# [Dataset excerpts]
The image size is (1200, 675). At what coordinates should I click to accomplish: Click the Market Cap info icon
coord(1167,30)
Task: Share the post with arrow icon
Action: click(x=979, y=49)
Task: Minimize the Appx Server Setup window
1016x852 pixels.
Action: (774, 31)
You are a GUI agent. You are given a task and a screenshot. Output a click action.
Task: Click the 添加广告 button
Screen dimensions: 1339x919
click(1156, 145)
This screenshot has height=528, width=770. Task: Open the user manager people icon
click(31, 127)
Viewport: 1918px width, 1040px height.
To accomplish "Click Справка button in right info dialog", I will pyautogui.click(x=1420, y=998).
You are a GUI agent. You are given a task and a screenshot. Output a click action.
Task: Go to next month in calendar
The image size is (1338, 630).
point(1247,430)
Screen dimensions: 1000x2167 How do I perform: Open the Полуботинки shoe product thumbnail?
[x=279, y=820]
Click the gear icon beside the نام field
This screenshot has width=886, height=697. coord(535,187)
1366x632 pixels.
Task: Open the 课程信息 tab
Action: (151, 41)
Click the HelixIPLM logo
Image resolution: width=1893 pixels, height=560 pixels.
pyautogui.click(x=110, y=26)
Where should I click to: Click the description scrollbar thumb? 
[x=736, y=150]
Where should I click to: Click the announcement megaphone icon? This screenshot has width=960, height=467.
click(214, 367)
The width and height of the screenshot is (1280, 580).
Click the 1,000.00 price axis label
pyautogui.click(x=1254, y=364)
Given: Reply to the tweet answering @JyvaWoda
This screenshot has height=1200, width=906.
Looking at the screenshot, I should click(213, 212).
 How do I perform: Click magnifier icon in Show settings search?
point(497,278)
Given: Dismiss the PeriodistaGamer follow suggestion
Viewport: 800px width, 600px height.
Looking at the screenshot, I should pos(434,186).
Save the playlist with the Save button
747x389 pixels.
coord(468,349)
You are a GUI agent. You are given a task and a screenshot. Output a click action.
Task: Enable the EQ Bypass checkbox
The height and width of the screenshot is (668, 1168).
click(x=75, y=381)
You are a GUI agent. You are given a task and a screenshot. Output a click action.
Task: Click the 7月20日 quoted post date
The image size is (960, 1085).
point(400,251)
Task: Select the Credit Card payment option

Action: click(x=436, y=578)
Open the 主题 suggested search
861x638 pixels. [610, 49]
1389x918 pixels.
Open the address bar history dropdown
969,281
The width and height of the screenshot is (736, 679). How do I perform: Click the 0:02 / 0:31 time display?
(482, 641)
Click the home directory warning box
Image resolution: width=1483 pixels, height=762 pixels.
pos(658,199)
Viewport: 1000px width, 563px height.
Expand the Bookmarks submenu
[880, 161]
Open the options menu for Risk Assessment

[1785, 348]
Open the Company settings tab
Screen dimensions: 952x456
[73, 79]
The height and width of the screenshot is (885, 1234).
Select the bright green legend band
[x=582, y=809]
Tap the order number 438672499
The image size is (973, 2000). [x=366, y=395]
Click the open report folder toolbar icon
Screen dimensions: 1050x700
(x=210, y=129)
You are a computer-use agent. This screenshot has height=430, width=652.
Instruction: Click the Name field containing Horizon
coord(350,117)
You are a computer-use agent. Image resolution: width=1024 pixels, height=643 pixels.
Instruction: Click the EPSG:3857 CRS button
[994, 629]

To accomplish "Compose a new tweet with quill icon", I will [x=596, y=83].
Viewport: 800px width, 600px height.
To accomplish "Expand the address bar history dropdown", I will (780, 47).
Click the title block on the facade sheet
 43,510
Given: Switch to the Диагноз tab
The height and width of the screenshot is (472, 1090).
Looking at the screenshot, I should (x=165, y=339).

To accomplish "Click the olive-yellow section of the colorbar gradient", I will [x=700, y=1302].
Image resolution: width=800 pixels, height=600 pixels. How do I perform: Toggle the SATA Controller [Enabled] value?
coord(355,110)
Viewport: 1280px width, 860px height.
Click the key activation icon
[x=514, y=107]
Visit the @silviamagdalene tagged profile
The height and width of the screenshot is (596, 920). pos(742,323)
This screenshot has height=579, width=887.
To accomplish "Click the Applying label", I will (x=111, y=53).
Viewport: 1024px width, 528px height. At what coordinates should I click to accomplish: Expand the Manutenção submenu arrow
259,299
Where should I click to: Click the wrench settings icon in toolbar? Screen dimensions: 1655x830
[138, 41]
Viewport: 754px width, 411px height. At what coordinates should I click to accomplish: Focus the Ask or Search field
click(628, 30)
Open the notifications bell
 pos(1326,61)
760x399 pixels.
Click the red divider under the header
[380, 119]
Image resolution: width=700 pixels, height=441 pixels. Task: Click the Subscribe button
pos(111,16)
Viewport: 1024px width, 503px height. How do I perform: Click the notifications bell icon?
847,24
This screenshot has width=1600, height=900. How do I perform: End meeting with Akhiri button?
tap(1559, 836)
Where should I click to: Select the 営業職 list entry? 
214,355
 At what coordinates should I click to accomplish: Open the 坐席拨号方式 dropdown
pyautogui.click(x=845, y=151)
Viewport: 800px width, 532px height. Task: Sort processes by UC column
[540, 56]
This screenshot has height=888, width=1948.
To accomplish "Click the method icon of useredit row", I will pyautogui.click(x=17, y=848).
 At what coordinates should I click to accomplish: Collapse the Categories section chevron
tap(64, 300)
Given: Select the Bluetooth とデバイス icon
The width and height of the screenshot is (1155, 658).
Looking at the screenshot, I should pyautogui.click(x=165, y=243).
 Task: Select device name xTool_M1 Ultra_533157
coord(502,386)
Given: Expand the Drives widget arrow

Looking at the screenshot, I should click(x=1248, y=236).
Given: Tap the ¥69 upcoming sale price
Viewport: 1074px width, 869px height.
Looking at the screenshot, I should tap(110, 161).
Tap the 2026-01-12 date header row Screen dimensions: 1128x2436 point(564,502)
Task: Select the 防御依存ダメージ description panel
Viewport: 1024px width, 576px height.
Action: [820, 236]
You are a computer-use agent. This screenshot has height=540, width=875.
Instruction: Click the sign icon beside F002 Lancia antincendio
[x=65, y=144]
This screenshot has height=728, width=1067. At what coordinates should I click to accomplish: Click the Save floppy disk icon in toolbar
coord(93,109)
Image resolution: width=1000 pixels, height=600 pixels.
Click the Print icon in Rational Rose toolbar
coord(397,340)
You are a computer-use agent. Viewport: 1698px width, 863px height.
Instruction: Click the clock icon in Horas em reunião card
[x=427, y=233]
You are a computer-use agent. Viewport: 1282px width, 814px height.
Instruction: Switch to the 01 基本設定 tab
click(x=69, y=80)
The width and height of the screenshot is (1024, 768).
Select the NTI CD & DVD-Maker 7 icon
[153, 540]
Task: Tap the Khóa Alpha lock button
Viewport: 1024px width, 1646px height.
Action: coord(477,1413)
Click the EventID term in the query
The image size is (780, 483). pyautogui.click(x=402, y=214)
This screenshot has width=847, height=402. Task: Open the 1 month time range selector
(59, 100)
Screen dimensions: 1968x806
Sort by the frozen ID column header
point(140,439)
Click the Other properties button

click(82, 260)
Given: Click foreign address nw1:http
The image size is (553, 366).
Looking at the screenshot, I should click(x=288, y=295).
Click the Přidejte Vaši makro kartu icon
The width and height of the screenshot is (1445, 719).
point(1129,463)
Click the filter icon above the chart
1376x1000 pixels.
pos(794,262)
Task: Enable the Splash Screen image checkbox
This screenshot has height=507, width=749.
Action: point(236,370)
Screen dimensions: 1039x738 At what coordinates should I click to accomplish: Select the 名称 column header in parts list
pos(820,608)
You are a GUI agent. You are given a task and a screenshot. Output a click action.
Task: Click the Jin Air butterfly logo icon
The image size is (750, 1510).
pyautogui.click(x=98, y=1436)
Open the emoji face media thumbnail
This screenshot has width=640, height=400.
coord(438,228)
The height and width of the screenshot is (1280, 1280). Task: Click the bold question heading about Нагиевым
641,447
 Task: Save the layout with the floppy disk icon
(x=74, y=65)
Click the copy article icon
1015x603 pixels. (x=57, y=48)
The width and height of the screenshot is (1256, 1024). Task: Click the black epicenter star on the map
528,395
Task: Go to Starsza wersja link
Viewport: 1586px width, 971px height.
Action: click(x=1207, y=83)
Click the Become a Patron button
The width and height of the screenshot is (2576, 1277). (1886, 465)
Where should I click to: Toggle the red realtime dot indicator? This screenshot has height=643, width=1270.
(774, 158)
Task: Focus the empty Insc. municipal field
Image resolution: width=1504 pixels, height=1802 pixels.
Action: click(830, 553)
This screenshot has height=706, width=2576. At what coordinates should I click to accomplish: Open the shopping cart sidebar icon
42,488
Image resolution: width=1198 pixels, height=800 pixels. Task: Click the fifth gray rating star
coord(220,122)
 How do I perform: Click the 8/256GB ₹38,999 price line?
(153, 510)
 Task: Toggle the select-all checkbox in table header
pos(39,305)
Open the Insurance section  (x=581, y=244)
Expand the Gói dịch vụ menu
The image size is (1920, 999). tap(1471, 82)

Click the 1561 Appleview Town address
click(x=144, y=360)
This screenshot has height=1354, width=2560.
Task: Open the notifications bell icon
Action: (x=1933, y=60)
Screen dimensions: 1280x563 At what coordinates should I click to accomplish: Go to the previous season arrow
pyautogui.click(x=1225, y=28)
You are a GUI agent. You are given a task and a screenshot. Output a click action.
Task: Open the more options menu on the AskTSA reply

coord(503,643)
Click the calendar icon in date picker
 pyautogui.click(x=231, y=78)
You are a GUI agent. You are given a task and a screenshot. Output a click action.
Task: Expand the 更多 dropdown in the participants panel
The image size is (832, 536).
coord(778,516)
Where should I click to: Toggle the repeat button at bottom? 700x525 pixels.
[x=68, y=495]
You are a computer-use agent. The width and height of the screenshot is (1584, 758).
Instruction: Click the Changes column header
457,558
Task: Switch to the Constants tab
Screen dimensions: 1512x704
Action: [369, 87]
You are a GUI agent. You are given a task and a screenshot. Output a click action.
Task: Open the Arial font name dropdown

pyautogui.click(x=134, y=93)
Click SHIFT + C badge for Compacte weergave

# [Task objective]
Every line containing the string "tweet" in the entries should be counted; give the resulting number and nothing else.

# [Result for this exercise]
2